* [Text]
↓
People usually want to smell flowers because they have a pleasing scent, but that isn’t always the case.
Last Tuesday night, people lined up outside the Chicago Botanic Gardens to catch a whiff of a flower that smells more like rotting meat.
The crowds were waiting to see Alice, a titan arum – also known as the corpse flower. The flower is native to Sumatra, Indonesia, and when it blooms, it smells horrible. Mike Plishka, a medical engineer from Lake View who came to the garden in Glencoe to see Alice bloom, said the scent reminded him of smelly socks.
Titan arums are also huge; according to the garden’s website, Alice was 55 inches tall on Tuesday, and 35 inches around. Alice isn’t even quite as big as her sibling, Spike, the corpse flower who attracted so much media attention and nearly 75,000 visitors just a few weeks ago.
Despite, or perhaps because of, the attention, Spike failed to open, which made Alice the first corpse flower to bloom at the garden and in Chicago, said outdoor floriculturist Tim Pollak.
Pollak, who has worked at the Botanic Garden for 15 years, gained the nickname “Titan Tim” while working with Spike, and it has stuck. Visitors to the Regenstein Center where Alice is on display recognized Pollak and called by him the nickname.
Pollak said Alice took the garden by surprise.
“She opened in the middle of the night, but they usually bloom starting in the afternoon. She did the reverse,” Pollak said.
Pollak said he came in at nearly two in the morning on Tuesday after learning Alice had started to bloom, and that he would likely stay until two Wednesday morning when the garden closes.
Pollak said the smell was overwhelming when he first arrived.
“It was intense. I could smell it outside, six doors out,” Pollak said of the pungent odor, which attracts the insects that pollinate the flower.
↑
* [Stored items]
↓
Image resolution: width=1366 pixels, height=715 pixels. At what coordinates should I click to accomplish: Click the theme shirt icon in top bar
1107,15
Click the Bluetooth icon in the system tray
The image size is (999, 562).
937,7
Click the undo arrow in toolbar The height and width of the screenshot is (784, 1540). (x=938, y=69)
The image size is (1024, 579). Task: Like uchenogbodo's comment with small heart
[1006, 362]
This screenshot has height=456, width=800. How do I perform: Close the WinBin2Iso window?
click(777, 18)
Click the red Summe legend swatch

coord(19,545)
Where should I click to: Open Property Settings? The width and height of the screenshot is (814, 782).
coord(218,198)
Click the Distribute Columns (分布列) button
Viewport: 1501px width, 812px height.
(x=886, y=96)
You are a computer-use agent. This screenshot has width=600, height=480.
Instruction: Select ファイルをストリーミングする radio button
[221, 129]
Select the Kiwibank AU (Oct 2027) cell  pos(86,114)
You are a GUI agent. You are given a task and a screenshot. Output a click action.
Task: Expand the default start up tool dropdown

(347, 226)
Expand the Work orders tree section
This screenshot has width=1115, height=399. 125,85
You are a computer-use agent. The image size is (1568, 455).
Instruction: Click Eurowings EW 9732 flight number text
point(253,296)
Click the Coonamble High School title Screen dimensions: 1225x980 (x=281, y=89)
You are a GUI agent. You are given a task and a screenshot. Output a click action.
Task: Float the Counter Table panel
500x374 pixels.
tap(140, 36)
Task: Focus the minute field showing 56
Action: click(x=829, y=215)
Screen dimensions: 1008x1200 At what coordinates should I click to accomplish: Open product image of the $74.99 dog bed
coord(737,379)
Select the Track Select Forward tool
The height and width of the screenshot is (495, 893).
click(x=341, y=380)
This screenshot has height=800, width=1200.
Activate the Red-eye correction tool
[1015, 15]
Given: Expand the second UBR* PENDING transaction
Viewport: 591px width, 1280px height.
↑
* [Task list]
1. In the corpse flower article, repeat word for word the part that opens with the words containing "The crowds were" and closes with "few weeks ago.".
2. Can you summarize the corpse flower article in two sentences?

* [Results of the tasks]
1.
The crowds were waiting to see Alice, a titan arum – also known as the corpse flower. The flower is native to Sumatra, Indonesia, and when it blooms, it smells horrible. Mike Plishka, a medical engineer from Lake View who came to the garden in Glencoe to see Alice bloom, said the scent reminded him of smelly socks.
Titan arums are also huge; according to the garden’s website, Alice was 55 inches tall on Tuesday, and 35 inches around. Alice isn’t even quite as big as her sibling, Spike, the corpse flower who attracted so much media attention and nearly 75,000 visitors just a few weeks ago.

2. Crowds lined up at the Chicago Botanic Garden to see and smell Alice, a titan arum, or corpse flower, native to Sumatra, Indonesia, whose bloom smells like rotting meat. According to floriculturist Tim Pollak, Alice opened in the middle of the night instead of the afternoon and became the first corpse flower to bloom at the garden and in Chicago, after her sibling Spike failed to open.